### To do
In the entries below, find the line with "Чат (1170, 2539)" and the line with "Organic Traffic (766, 585)". Return those two lines and all lines between them, exactly.
======== Raw data ========
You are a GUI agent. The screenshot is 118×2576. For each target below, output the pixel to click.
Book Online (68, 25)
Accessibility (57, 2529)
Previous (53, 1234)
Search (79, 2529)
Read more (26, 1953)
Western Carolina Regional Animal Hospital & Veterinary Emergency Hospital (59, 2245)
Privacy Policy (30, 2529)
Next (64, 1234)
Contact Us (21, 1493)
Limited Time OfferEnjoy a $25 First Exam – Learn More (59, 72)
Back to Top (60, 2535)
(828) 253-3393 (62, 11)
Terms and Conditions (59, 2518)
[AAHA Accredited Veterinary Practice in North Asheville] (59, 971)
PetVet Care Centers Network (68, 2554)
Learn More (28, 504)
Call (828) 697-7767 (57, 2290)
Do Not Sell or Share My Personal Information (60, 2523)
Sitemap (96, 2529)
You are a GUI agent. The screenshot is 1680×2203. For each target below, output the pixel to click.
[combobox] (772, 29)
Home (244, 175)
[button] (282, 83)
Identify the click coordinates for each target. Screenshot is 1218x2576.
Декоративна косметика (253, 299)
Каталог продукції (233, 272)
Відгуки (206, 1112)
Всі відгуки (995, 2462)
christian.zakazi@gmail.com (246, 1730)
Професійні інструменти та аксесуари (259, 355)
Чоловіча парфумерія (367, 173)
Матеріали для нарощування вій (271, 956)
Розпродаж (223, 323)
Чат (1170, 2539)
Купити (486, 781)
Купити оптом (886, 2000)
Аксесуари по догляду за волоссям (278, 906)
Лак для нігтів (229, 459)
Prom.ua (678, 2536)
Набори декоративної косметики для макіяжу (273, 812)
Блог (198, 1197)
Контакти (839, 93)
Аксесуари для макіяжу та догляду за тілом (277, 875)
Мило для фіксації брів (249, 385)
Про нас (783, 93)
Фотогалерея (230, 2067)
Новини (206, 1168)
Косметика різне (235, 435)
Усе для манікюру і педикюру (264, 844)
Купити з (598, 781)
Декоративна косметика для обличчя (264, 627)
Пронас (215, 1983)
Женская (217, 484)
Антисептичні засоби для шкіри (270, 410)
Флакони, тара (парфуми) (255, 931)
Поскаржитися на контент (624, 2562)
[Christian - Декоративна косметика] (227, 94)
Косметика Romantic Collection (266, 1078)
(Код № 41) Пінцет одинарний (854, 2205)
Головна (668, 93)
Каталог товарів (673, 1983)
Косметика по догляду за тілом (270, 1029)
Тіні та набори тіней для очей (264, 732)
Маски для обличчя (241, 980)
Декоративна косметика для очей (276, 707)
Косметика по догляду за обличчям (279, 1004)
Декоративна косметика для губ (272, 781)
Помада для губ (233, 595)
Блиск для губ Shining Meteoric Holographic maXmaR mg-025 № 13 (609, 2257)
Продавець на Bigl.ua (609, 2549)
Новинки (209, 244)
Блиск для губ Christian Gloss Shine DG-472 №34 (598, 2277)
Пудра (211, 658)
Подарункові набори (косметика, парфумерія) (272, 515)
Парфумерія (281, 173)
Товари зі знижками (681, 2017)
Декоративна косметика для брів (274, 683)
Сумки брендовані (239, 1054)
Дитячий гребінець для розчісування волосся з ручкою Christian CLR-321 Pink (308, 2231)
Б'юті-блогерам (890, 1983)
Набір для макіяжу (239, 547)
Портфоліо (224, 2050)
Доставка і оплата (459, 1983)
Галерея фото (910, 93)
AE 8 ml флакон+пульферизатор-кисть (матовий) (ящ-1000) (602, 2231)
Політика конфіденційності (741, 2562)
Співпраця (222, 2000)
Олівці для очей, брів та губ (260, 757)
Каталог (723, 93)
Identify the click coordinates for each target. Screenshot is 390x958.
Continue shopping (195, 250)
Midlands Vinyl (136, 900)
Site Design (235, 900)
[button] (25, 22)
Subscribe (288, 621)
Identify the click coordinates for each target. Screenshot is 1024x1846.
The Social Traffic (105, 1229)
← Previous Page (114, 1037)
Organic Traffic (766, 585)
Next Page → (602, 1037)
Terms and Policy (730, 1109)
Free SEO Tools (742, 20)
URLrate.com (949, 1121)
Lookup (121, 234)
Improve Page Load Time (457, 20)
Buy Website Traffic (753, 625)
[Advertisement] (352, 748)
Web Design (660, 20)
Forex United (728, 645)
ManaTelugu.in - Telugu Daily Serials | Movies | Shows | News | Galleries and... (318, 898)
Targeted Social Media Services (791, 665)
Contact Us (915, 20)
========
### Answer to this problem
Чат (1170, 2539)
Купити (486, 781)
Купити оптом (886, 2000)
Аксесуари по догляду за волоссям (278, 906)
Лак для нігтів (229, 459)
Prom.ua (678, 2536)
Набори декоративної косметики для макіяжу (273, 812)
Блог (198, 1197)
Контакти (839, 93)
Аксесуари для макіяжу та догляду за тілом (277, 875)
Мило для фіксації брів (249, 385)
Про нас (783, 93)
Фотогалерея (230, 2067)
Новини (206, 1168)
Косметика різне (235, 435)
Усе для манікюру і педикюру (264, 844)
Купити з (598, 781)
Декоративна косметика для обличчя (264, 627)
Пронас (215, 1983)
Женская (217, 484)
Антисептичні засоби для шкіри (270, 410)
Флакони, тара (парфуми) (255, 931)
Поскаржитися на контент (624, 2562)
[Christian - Декоративна косметика] (227, 94)
Косметика Romantic Collection (266, 1078)
(Код № 41) Пінцет одинарний (854, 2205)
Головна (668, 93)
Каталог товарів (673, 1983)
Косметика по догляду за тілом (270, 1029)
Тіні та набори тіней для очей (264, 732)
Маски для обличчя (241, 980)
Декоративна косметика для очей (276, 707)
Косметика по догляду за обличчям (279, 1004)
Декоративна косметика для губ (272, 781)
Помада для губ (233, 595)
Блиск для губ Shining Meteoric Holographic maXmaR mg-025 № 13 (609, 2257)
Продавець на Bigl.ua (609, 2549)
Новинки (209, 244)
Блиск для губ Christian Gloss Shine DG-472 №34 (598, 2277)
Пудра (211, 658)
Подарункові набори (косметика, парфумерія) (272, 515)
Парфумерія (281, 173)
Товари зі знижками (681, 2017)
Декоративна косметика для брів (274, 683)
Сумки брендовані (239, 1054)
Дитячий гребінець для розчісування волосся з ручкою Christian CLR-321 Pink (308, 2231)
Б'юті-блогерам (890, 1983)
Набір для макіяжу (239, 547)
Портфоліо (224, 2050)
Доставка і оплата (459, 1983)
Галерея фото (910, 93)
AE 8 ml флакон+пульферизатор-кисть (матовий) (ящ-1000) (602, 2231)
Політика конфіденційності (741, 2562)
Співпраця (222, 2000)
Олівці для очей, брів та губ (260, 757)
Каталог (723, 93)
Identify the click coordinates for each target. Screenshot is 390x958.
Continue shopping (195, 250)
Midlands Vinyl (136, 900)
Site Design (235, 900)
[button] (25, 22)
Subscribe (288, 621)
Identify the click coordinates for each target. Screenshot is 1024x1846.
The Social Traffic (105, 1229)
← Previous Page (114, 1037)
Organic Traffic (766, 585)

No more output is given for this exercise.